The administration will soon have to defend its position in court.

“Last summer, a three-judge panel of the 9th Circuit Court of Appeals ordered the EPA to ban all sales of the pesticide. The court decided to reconsider that ruling with a slate of 11 judges, who gave the EPA until this month to respond to the environmental groups’ arguments for banning chlorpyrifos,” Knickmeyer adds.

The decision by the EPA and its current administrator, former coal-industry lobbyist Andrew R. Wheeler, also represents a victory for farmers who have argued it is necessary to protect crops, Lisa Friedman reports  for The New York Times.
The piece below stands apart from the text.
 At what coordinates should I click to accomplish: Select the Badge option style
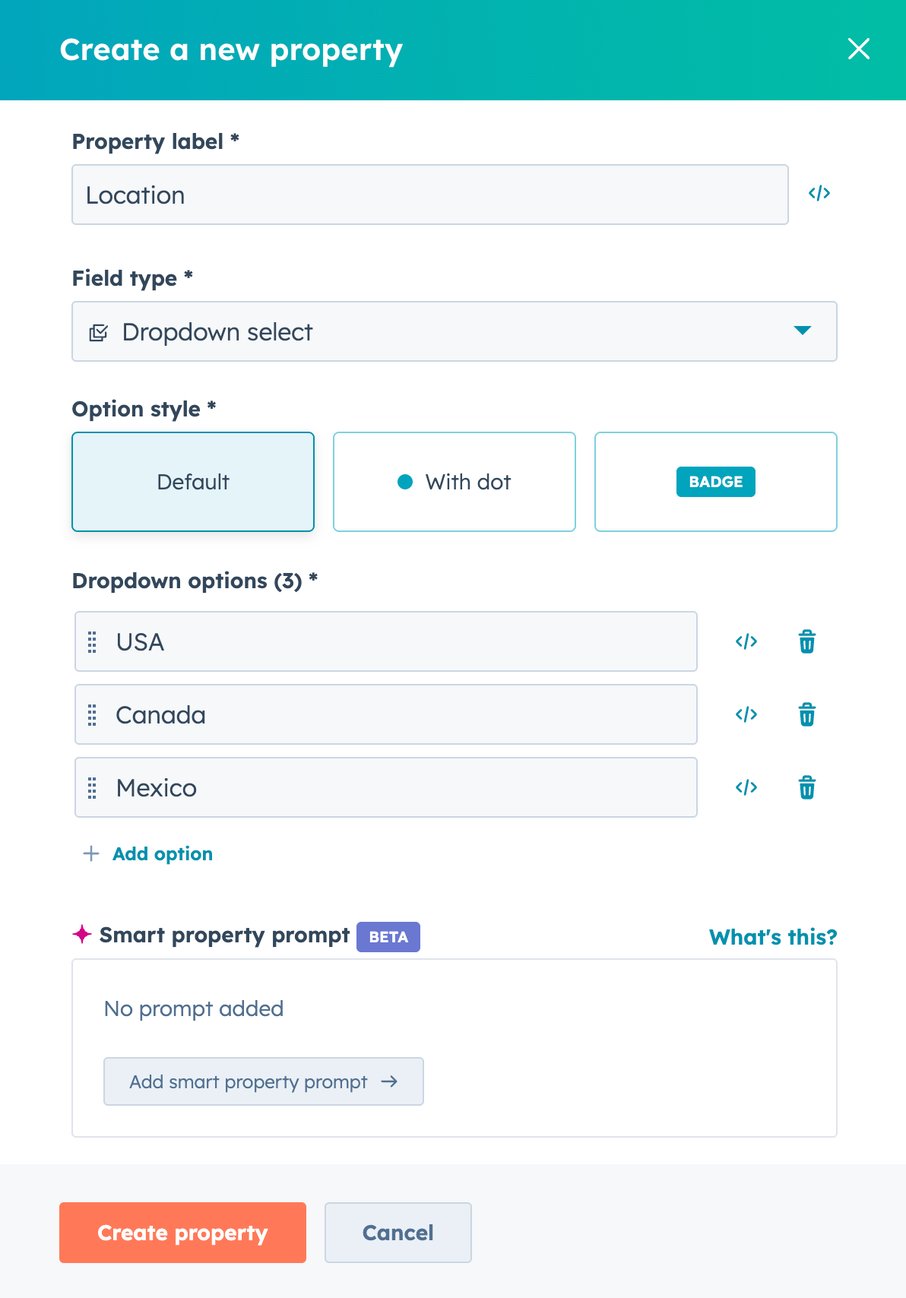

“It was the administration’s second major move this year to roll back or eliminate chemical safety rules. In April, the agency disregarded the advice of its own experts when officials issued a rule that restricted but did not ban asbestos, a known carcinogen. Agency scientists and lawyers had urged the E.P.A. to ban asbestos outright, as do most other industrialized nations,” Friedman adds.

“The agency banned chlorpyrifos for household uses in 2000, but allowed agricultural producers to continue using it. That decision has been challenged through petitions and in the courts since 2007,”  CNN’s Gregory Wallace and Ellie Kaufman report.
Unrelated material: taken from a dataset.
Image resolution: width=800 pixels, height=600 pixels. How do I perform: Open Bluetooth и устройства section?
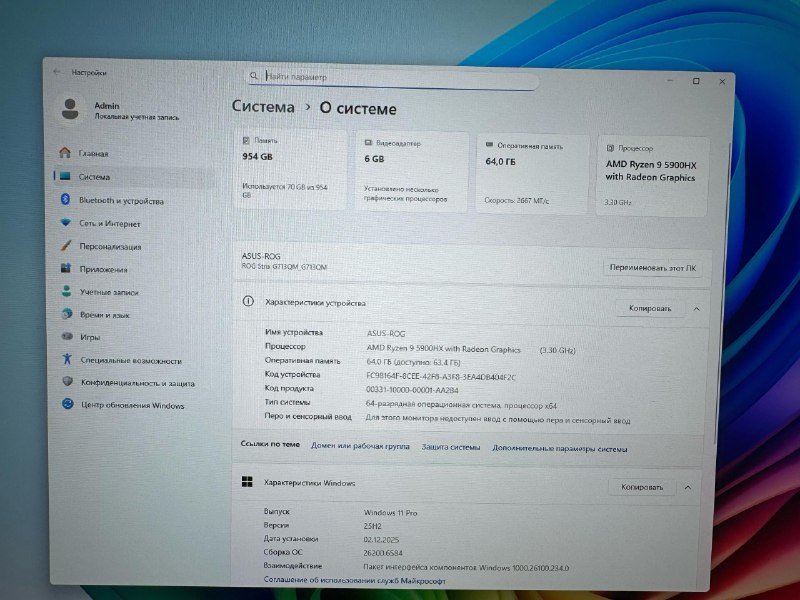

“The EPA said it will continue an ongoing review of chlorpyrifos and make its next determination about the pesticide by 2022. That review ‘could result in further use limitations affecting the outcome of EPA's assessment,’ its statement said. The agency is required by law to periodically review chemicals,” they add.

“Caroline Cox, a senior scientist at the Center for Environmental Health, said chlorpyrifos was a unique case, given that the research was abundant and no longer ambiguous,” The Guardian’s Sam Levin writes.

“What we have with chlorpyrifos is multiple academic research projects that have shown that actual children who actually live in California are being harmed by this chemical,” she said on Thursday. “It’s pretty rare that you have that kind of evidence for any toxic chemical.” 

Levin adds that Cox “noted that impacts such as lower IQ affect children ‘for the rest of their lives,’ adding: ‘Every day the EPA says we don’t have enough science is more children being exposed and bearing this burden.’”

Remember “better things for better living through chemistry?” That was “ the promise of DuPont” at the 1964 New York World’s Fair.